What you should do ::
Please quote exactly the opening lines of the data, from the first line to the one where "Edit value format" appears.

Input for this task below:

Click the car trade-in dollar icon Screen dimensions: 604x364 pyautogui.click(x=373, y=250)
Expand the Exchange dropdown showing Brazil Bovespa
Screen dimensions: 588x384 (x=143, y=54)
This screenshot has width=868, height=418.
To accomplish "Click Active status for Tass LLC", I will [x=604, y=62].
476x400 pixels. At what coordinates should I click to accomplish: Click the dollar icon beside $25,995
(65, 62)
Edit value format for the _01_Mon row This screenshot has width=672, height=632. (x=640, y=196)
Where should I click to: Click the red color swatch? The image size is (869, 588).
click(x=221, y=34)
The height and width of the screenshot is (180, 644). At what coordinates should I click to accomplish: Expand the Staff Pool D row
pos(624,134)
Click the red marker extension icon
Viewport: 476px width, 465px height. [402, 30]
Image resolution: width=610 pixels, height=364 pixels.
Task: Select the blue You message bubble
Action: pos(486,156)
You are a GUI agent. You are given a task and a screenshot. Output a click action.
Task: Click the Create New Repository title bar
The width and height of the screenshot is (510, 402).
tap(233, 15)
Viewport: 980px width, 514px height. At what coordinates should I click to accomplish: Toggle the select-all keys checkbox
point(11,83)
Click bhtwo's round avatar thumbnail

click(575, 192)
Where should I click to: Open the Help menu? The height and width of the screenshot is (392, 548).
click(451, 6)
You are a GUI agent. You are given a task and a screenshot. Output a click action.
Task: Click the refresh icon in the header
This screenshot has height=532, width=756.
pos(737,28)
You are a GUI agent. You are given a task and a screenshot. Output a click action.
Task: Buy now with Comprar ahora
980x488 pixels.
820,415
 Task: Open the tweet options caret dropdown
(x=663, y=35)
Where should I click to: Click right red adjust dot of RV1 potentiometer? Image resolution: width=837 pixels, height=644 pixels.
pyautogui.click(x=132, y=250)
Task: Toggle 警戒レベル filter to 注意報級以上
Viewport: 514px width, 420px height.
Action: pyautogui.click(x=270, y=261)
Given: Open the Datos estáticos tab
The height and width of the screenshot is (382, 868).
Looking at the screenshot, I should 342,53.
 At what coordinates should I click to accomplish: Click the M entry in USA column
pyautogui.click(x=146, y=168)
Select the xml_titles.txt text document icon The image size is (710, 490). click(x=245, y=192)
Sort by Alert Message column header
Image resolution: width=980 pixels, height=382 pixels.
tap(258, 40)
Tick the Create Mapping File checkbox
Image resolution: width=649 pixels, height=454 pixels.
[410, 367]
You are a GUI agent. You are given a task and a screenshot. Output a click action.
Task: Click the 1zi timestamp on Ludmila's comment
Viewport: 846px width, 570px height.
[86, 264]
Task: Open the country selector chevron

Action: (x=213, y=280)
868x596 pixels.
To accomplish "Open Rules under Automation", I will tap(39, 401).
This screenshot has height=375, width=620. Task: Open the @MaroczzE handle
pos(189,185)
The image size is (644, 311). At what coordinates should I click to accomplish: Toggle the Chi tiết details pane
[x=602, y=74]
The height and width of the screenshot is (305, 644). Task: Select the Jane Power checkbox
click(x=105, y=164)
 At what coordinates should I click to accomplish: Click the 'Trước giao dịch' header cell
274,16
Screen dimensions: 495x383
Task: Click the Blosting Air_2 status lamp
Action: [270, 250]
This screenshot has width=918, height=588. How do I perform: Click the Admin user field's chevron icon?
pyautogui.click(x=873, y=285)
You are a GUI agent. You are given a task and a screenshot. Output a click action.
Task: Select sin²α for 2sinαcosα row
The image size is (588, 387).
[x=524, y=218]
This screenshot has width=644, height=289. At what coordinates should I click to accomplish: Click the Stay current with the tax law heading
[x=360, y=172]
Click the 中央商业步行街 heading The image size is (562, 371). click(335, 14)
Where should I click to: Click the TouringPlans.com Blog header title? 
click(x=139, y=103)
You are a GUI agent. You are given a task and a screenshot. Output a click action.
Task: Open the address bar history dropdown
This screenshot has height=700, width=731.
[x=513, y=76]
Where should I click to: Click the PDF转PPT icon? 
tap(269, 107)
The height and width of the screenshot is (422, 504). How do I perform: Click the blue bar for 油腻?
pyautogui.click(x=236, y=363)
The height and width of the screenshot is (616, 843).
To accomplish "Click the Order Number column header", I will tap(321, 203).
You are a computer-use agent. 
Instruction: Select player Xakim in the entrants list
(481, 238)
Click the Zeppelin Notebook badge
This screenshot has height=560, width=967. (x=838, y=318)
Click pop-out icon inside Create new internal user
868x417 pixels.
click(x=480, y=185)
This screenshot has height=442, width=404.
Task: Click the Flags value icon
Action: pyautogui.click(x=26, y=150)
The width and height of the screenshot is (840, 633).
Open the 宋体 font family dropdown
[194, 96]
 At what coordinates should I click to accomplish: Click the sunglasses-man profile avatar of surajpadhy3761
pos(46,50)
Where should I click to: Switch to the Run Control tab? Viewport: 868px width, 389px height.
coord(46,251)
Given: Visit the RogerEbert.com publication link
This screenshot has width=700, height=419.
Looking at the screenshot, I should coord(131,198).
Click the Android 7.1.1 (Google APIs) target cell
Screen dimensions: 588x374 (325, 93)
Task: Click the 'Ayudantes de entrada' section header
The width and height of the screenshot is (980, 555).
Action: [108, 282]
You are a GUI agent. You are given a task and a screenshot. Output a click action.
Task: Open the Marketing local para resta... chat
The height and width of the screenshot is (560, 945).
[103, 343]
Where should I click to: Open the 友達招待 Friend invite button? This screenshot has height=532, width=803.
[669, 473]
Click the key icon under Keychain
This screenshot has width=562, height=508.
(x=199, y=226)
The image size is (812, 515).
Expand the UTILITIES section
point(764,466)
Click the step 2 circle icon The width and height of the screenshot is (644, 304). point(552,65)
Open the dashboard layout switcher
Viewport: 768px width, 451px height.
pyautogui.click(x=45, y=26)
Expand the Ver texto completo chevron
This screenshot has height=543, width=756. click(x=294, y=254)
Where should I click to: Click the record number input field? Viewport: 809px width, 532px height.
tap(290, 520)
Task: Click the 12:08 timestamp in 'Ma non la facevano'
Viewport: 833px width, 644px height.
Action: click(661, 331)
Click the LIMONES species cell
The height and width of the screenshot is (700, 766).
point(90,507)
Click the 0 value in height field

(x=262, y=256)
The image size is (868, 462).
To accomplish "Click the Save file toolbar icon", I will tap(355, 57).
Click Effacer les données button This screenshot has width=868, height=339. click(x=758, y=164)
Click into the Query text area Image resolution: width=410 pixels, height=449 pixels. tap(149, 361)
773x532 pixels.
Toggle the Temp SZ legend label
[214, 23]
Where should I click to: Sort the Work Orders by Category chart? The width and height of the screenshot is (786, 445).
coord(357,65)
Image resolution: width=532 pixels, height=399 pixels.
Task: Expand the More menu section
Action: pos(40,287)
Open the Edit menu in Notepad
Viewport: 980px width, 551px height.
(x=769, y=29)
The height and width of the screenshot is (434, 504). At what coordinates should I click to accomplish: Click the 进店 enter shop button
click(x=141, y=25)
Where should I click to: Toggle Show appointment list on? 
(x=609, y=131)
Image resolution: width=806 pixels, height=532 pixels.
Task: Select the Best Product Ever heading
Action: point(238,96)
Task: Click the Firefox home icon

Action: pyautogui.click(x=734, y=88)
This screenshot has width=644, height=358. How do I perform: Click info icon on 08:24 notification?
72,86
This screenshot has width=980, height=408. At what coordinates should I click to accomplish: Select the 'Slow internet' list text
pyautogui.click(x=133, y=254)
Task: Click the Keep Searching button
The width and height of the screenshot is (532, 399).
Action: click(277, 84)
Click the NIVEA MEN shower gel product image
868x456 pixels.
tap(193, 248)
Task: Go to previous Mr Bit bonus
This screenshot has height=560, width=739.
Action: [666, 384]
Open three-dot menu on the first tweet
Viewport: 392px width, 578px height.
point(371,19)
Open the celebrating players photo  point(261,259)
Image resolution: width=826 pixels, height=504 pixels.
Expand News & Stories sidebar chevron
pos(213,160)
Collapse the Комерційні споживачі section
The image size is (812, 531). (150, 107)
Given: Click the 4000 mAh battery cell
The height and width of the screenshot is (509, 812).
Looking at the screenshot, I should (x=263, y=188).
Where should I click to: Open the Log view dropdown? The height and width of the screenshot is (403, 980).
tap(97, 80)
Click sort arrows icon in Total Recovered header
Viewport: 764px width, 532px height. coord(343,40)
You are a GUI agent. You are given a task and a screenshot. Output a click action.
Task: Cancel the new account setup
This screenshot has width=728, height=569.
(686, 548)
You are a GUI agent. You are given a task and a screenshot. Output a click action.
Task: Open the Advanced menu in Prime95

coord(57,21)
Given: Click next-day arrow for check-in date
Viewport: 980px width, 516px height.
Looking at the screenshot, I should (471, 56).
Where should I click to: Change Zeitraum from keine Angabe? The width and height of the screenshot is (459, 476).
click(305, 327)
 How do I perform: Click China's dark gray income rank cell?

End of Input for this task.

Written response ::
Click the car trade-in dollar icon Screen dimensions: 604x364 pyautogui.click(x=373, y=250)
Expand the Exchange dropdown showing Brazil Bovespa
Screen dimensions: 588x384 (x=143, y=54)
This screenshot has width=868, height=418.
To accomplish "Click Active status for Tass LLC", I will [x=604, y=62].
476x400 pixels. At what coordinates should I click to accomplish: Click the dollar icon beside $25,995
(65, 62)
Edit value format for the _01_Mon row This screenshot has width=672, height=632. (x=640, y=196)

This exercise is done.